Я не знал, что такое плэд, но почувствовал: плэд главный нигилист обязательно должен иметь.

— Плэд у него был, ей-богу.

— А какой он, этот самый плэд? — спросил Витька Богоявленский.

— Так… вообще, — разъяснил я, не зная, куда деть глаза. Ах, как подводил меня Иван Петрович: все у него было не в порядке!

— Плэд, это — большой шерстяной платок, — пришел мне на помощь неожиданно Петя Хорошавский.

— Да, да, плэд — большой шерстяной платок, — подтвердил я тоном неукоснительным.

Витька Богоявленский вдруг брякнул:

— Никогда не поверю, чтобы нигилисты кутались в платки! Что они — бабы какие-нибудь? Ерунда!

— Нет, брат, бывает, — заметил я неуверенно. — Вон и Петька знает о нигилистячьих плэдах.

— А ты с нигилистом о чем-нибудь разговаривал? — угрюмо вмешался в опрос вождь делаверов и диких дакотов.

Я посмотрел на приятеля с пренебрежением.

— Кой о чем поговорил.

— Врешь! — молвил вождь дакотов и высморкался на снег.

— О Валерьяне Осинском слыхал? — спросил я Серегу многозначительно. — Был главарем нигилистов на всю Россию и на заграницу.
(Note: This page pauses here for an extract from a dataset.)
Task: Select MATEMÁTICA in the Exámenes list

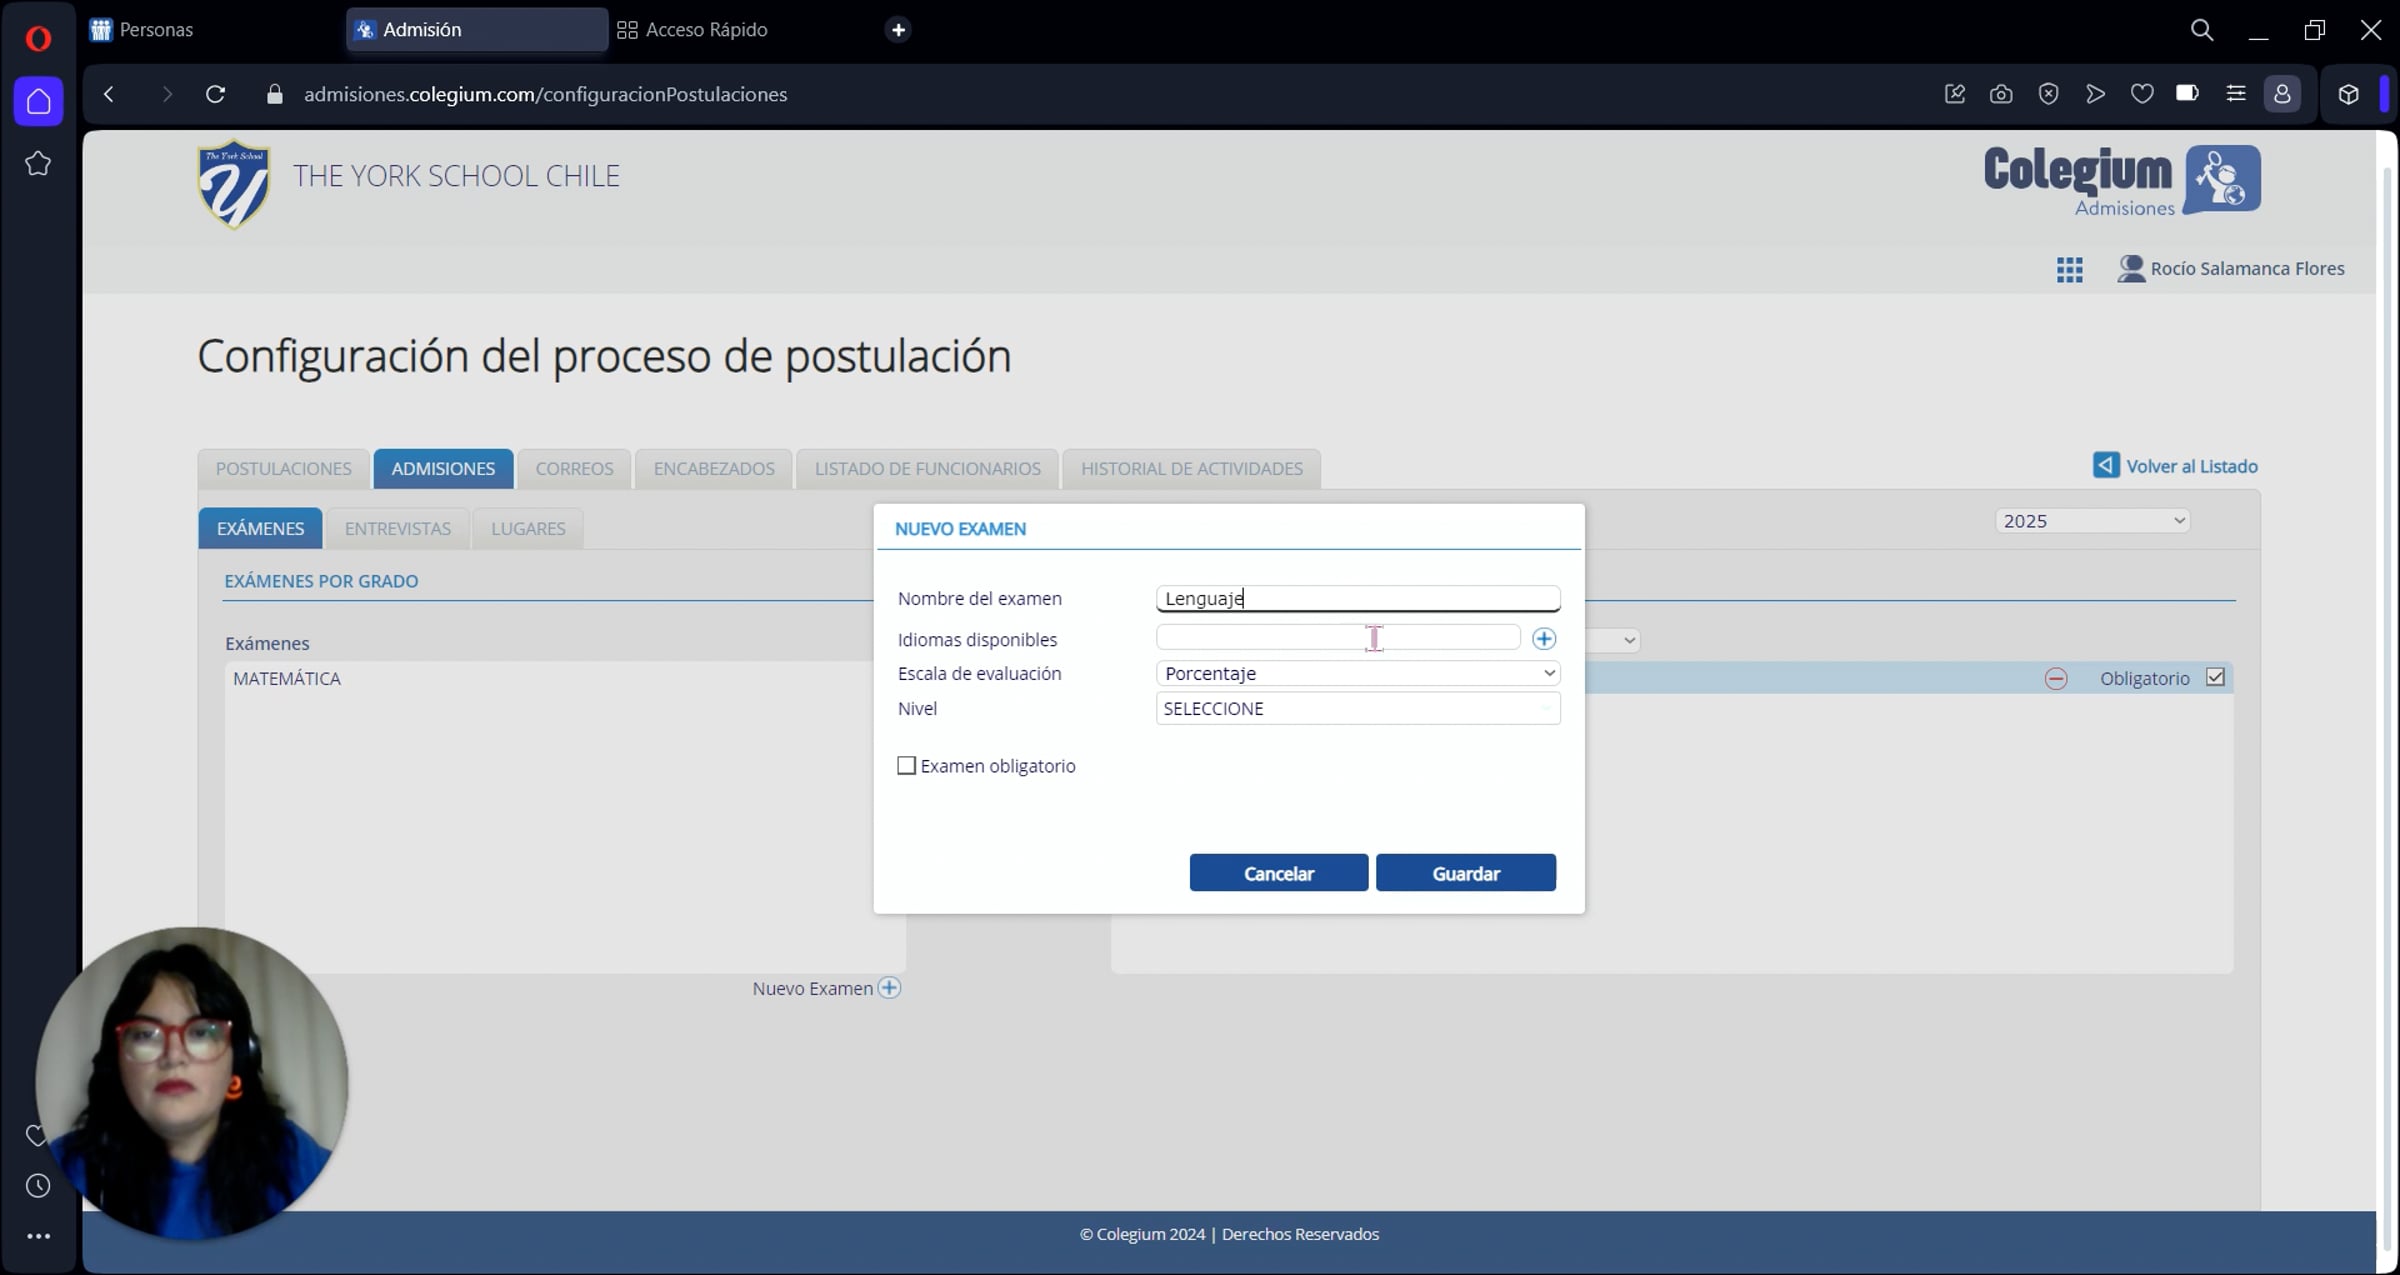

Полиция прямо с ног сбилась, никак с ним не могла управиться.

— А поймала напоследок?

— Поймала. Повесили его. О нем запрещенная песня есть: «Где ж преступник? А вот. Он на плаху идет смелой поступью, молодецкою…»
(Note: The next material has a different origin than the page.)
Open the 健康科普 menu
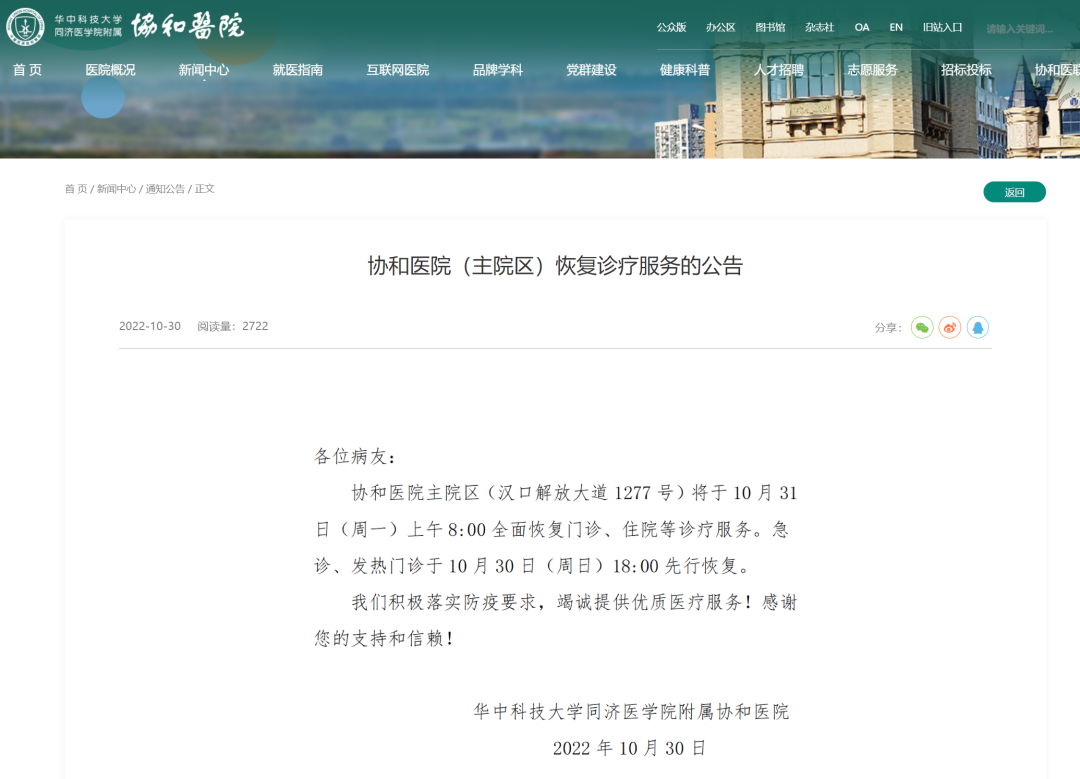This screenshot has width=1080, height=779. [685, 70]
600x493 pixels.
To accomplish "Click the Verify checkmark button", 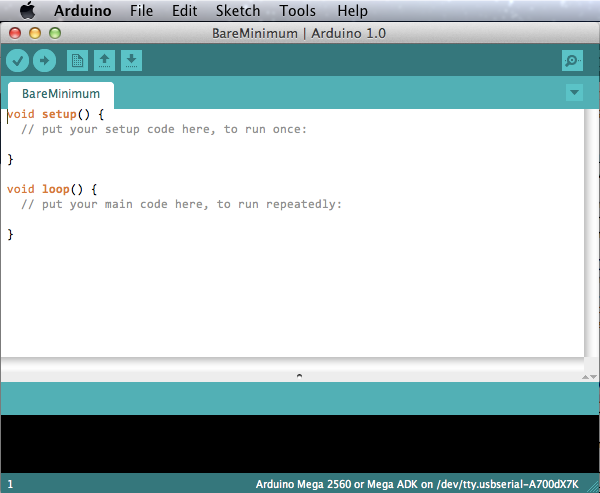I will click(x=17, y=61).
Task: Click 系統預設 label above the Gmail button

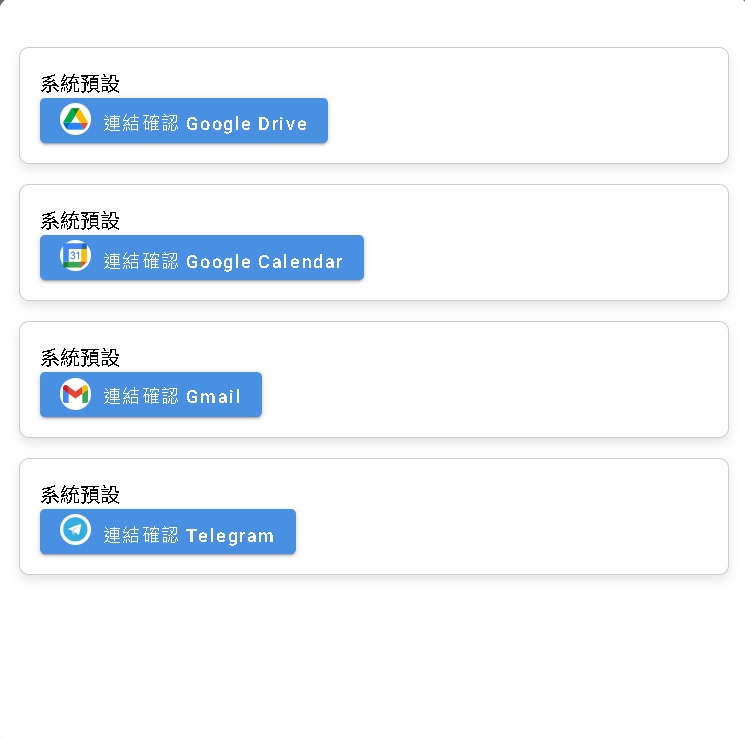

— Карамба, и в бок пику Остроглазой Лисице! — изрек Витька, видно в знак того, что больше у него нет сомнений в правдивости моего рассказа.

— Что же нам делать теперь? — растерянно спросил Петя Хорошавский.

В самом деле, из моего рассказа о нигилистах надо было делать какие-то выводы для сообщества тугов-душителей. Но какие надо было делать выводы, никто не знал.

Туги долго и подавленно молчали.

— Надо всем стать нигилистами, — вымолвил я без внутренней, однако, уверенности.

Еще поговорили. Обязали меня собрать о нигилистах подробные сведения.

Не по себе мне было, что я налгал об Иване Петровиче и нарушил слово, но очень хотелось возвеличить нигилистов и поразить ими воображение иогов-душителей…

…Иван Петрович зашел к нам на квартиру дней через десять. Михал Палыча он опять не застал. Бенедиктов с простудой отлеживался в семинарской больнице. Иван Петрович заметно был хмур. Он не присел, не снял пальто и шапки; побарабанив пальцами по столу, испытующе оглядел меня.

— Вот что, уважаемый… — он медленно что-то соображал. — Вот что, друг мой… ждать мне Михаила недосуг… Ты передай ему: Владимира взяли, я должен немедленно отсюда уехать. Пусть Михаил почистится и посидит подольше дома. Понял? Не забудь. Повтори… Ну, вот… смотри, никому ли гу-гу.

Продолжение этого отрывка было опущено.